Anything You Can Do I Can Do Greener

“I am even dustier!  Dustier than thou!” - Sideshow Mel

Ah, Salon.com and Slate.com, the Time and Newsweek of our time.  This week each of them had an article about meat eating and the environment.  Both articles boil down, more or less, to the fact that eating meat is bad for the environment but not as bad as serious vegans would have you believe (links: Salon - Earth to PETA, Slate - Vegans vs Vegetarians).  The gist of both is that producing beef and pork creates more greenhouse gasses than not doing so, but we don’t all have to go vegan to feel good about ourselves, etcetera etcetera.  There is nothing really wrong with either piece, but they share a common assumption that strikes me as silly and self absorbed.  What’s more, you can see it in a lot of other popular discourse about acting green, caring about the environment, and doing something about global warming.

That assumption is that through personal choices you (Yes, you!) can have an impact on the environment.  I have bad news; this is patently false.  Your small acts of environmental heroism and self sacrifice are almost completely meaningless.  Sorry.  People want to feel like they’re doing something, or at least feel that they can do something, but it ain’t necessarily so.

I once saw a license plate on a Prius that read 4UEARTH.  The conceit and self delusion behind that is staggering.  Obviously a Prius emits a lot less carbon dioxide than a Hummer, but they are both still using an internal combustion engine.  If, starting with the 2009 model year, all cars used some type of hybrid engine we’d see enormous savings in oil consumption and emissions, but driving one voluntarily is not a mark of environmental sainthood.  You’re still burning fossil fuels to pick up the kids, go to the movies and buy groceries; it’s just a matter of degree and in the grand scheme of things it’s utterly meaningless.

Now let’s take a look at food in general and meat specifically.  Our food system wasn’t constructed with efficiency in mind, of water, energy or anything else.  Not surprisingly it isn’t very efficient.  Since transportation and packaging account for so much of the inefficiency the immediate and logical reactions are things like the Eat Local Challenge.  The problem with solutions like that is that they aren’t convenient and they aren’t practical.  There isn’t much food production in and around metropolitan Phoenix, for example.  Even if you live someplace where buying mostly local food is an option, you still have to go out of your way to do it.

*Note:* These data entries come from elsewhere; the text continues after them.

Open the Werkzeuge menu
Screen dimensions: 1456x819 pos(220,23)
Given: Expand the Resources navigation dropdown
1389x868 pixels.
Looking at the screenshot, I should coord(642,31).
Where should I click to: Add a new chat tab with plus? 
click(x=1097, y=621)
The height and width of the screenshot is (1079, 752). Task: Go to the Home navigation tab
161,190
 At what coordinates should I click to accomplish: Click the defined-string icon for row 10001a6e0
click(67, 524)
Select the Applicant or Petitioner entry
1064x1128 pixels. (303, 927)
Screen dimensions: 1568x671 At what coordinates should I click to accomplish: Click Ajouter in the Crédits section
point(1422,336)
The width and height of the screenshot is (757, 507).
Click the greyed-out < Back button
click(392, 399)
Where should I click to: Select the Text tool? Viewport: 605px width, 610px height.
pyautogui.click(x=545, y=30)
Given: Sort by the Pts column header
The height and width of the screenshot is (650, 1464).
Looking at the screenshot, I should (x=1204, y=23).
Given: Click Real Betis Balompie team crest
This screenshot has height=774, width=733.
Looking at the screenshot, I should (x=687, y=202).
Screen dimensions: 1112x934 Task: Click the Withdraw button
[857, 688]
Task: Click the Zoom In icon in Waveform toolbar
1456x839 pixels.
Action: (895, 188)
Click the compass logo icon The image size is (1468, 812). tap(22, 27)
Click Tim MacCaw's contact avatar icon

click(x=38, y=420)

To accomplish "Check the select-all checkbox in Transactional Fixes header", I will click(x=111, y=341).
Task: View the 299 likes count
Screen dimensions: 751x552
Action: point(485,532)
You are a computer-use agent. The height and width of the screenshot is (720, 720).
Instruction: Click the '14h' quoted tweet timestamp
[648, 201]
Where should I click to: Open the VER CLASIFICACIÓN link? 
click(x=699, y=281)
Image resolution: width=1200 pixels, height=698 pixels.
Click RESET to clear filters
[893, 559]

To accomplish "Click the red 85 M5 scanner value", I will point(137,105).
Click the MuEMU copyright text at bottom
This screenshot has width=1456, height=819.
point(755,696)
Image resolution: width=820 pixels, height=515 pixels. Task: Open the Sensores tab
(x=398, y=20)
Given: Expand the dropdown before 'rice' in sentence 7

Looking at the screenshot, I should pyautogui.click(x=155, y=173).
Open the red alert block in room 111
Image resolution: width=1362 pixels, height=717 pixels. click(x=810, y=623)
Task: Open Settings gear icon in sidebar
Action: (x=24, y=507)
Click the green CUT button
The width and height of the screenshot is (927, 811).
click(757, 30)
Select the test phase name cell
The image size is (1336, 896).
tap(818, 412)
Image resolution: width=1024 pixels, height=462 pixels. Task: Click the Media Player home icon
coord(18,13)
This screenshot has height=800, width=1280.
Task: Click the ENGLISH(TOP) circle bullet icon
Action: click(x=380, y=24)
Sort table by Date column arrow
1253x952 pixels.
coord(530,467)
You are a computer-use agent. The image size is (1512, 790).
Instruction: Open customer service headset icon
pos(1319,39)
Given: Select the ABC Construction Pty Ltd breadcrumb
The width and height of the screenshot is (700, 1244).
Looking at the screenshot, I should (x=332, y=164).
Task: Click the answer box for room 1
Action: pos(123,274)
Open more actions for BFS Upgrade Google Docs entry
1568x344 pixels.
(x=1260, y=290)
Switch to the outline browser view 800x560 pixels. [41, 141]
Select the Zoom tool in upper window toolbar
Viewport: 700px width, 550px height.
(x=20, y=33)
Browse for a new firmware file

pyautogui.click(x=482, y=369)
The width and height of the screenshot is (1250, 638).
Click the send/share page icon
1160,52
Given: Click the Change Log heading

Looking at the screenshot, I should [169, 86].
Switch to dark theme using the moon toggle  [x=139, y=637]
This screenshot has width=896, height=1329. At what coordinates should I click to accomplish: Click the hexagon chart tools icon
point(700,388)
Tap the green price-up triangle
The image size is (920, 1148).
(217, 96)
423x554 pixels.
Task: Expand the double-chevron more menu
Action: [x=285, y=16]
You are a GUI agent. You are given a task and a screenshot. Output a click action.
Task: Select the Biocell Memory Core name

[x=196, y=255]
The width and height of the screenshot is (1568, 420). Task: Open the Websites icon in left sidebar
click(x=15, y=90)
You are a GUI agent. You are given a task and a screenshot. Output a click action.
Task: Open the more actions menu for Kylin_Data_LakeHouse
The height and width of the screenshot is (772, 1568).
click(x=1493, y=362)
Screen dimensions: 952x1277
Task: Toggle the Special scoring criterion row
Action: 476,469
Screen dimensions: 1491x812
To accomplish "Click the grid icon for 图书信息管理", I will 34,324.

As for beef and pork and chicken and eggs, my sneaking suspicion is that there are probably ways to raise cows, pigs and chickens that are more or less sustainable.  We aren’t doing them right now because there’s no incentive to raise feed animals in that manner.  Going vegan is all well and good, but it doesn’t address the underlying issue, which is that in terms of environmental sustainability the way we produce meat is irrational and dumb.

That’s the real problem with hybrid cars, eating locally, going vegan, or whatever other environmentally conscious behavior people proselytize these days.  Some Americans, but by no means even close to a majority, have the time, the money, and the inclination to try and lower their personal environmental impact.  It’s basically a hobby that makes you feel better about yourself.  Dick Cheney was right, it is personal virtue; and as long as it costs more, in time and money, to be green than it does not to be green it will remain that way.